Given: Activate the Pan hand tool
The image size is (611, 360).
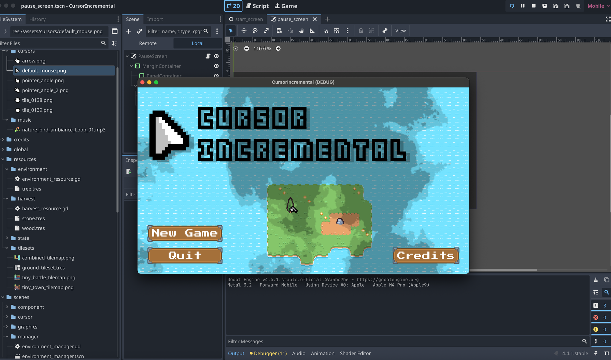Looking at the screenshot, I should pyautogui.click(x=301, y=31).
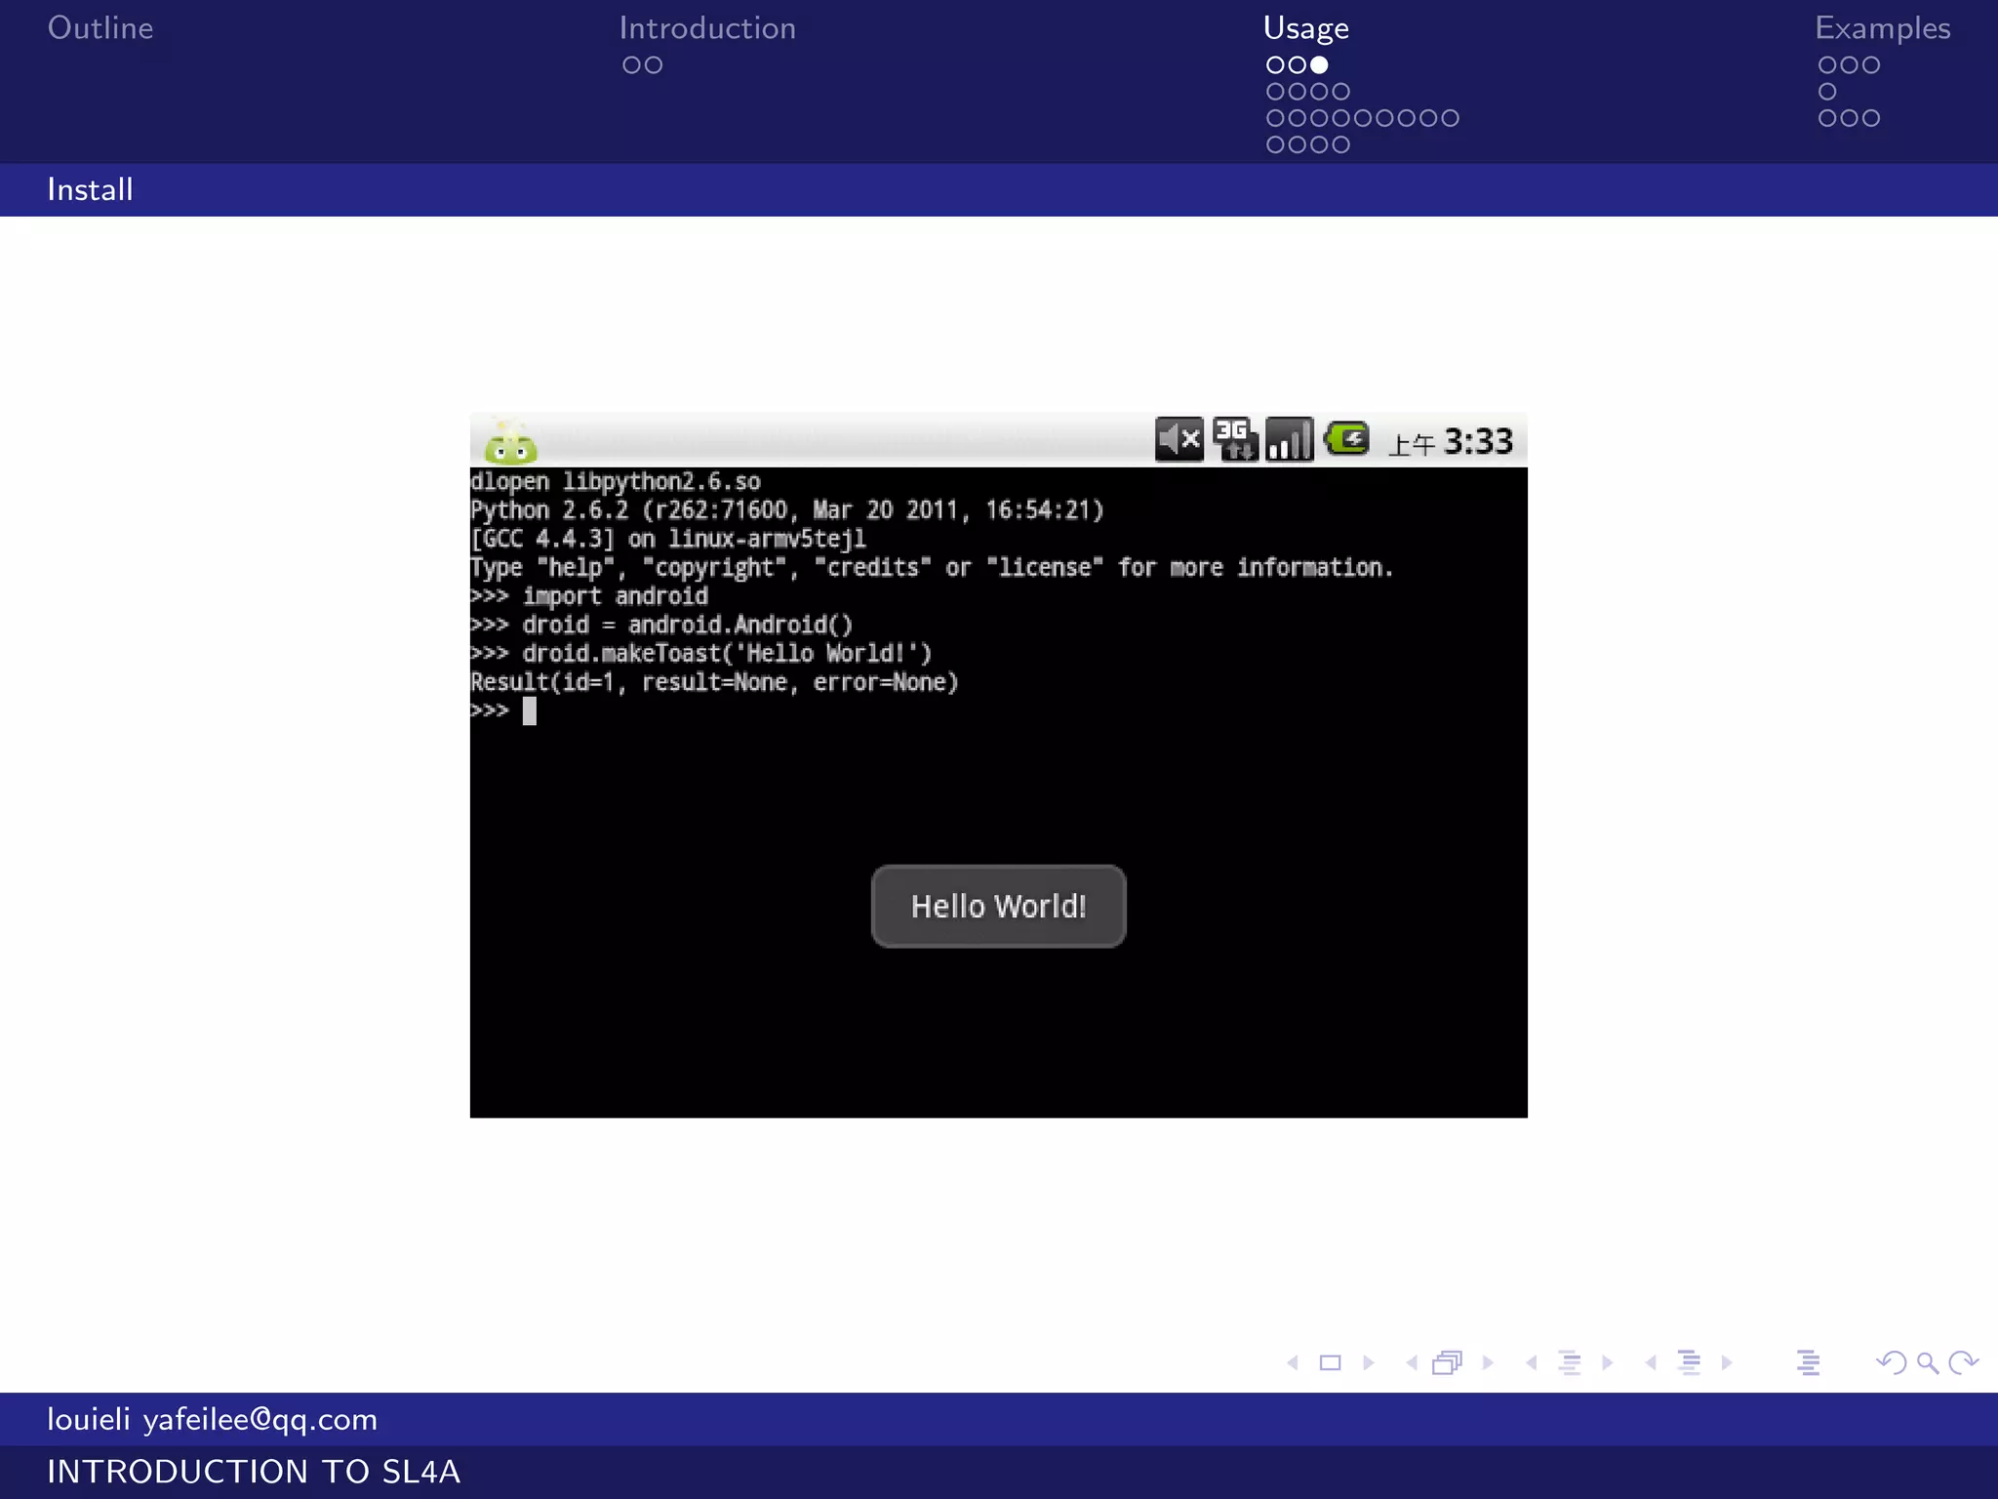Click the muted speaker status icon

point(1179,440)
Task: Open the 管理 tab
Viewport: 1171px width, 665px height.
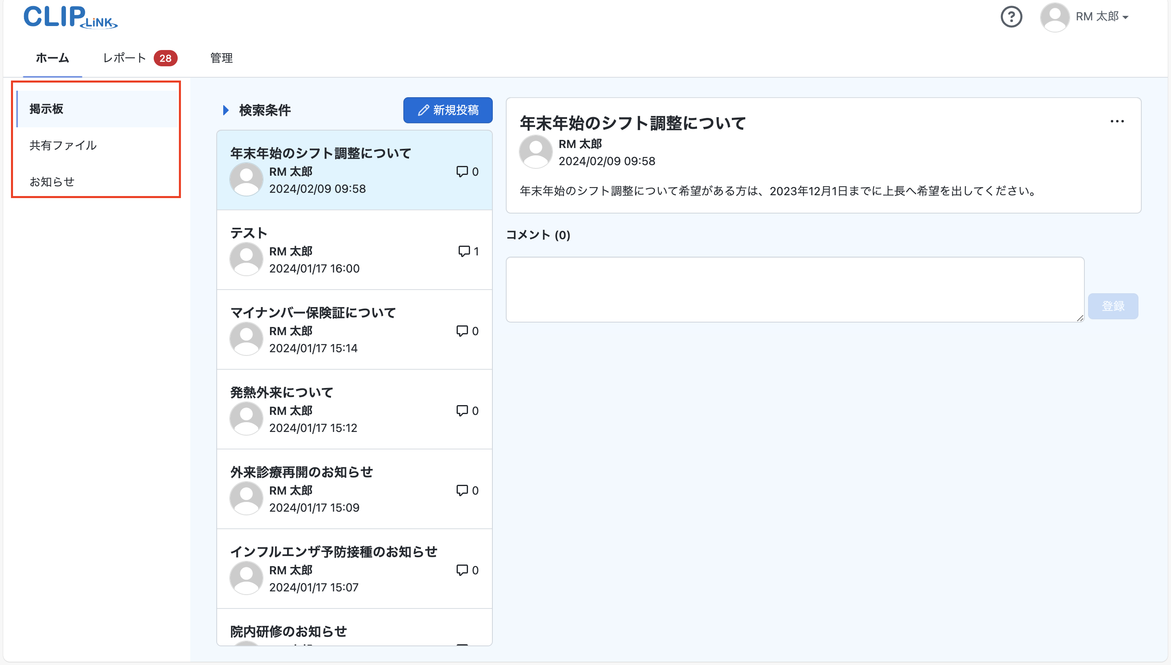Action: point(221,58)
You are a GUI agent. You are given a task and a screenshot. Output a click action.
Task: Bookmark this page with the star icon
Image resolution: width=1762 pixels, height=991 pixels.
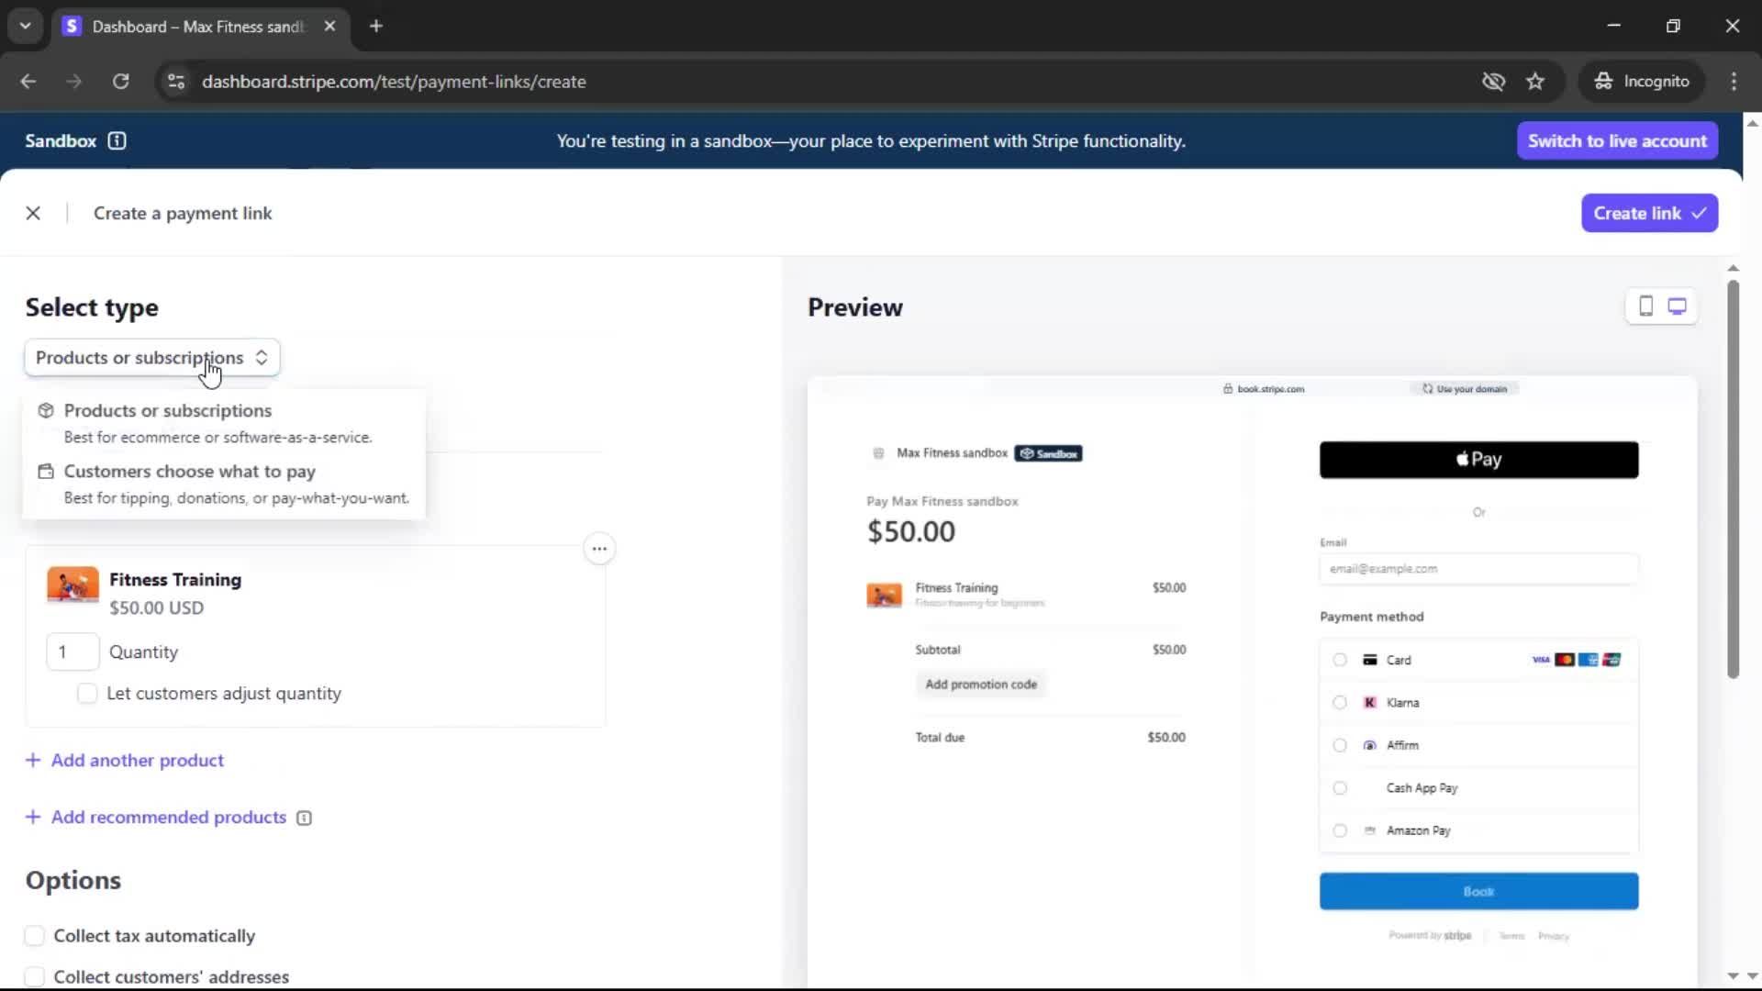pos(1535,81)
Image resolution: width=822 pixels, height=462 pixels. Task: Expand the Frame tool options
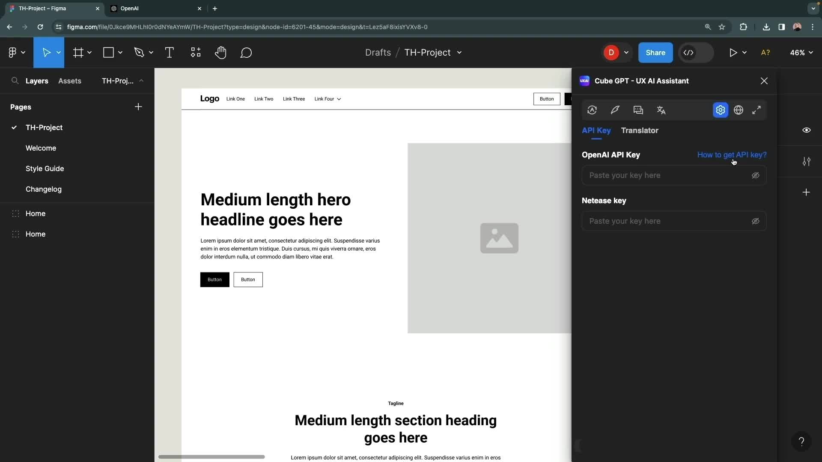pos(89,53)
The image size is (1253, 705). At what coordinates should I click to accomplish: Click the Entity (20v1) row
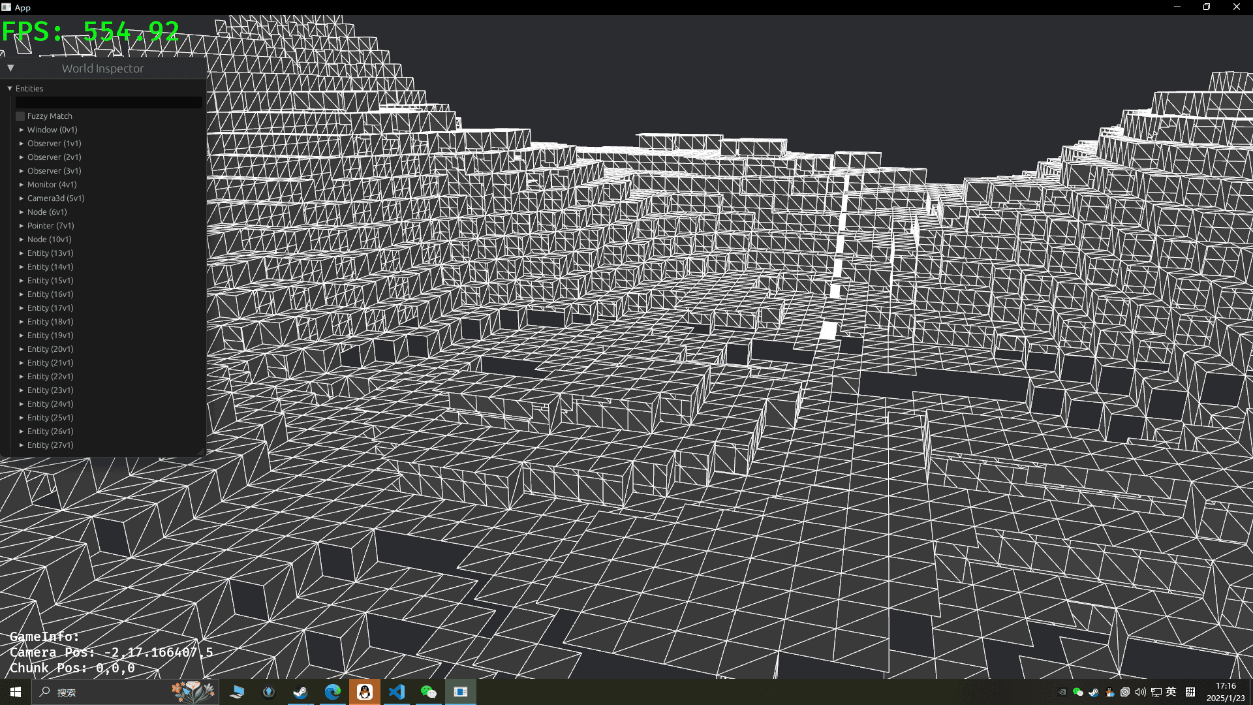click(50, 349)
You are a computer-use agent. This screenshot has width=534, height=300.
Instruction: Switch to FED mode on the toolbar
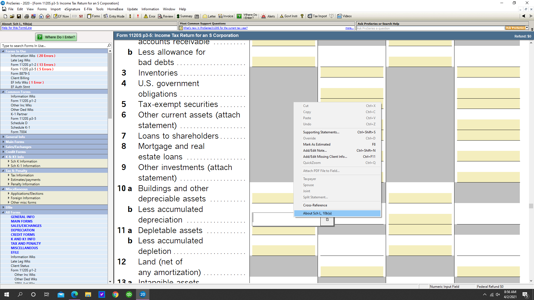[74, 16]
==============================
WHAT IS REQUIRED: In the material above, how many lines hold the word "agent"? Say only the number.

ANSWER SECTION: 2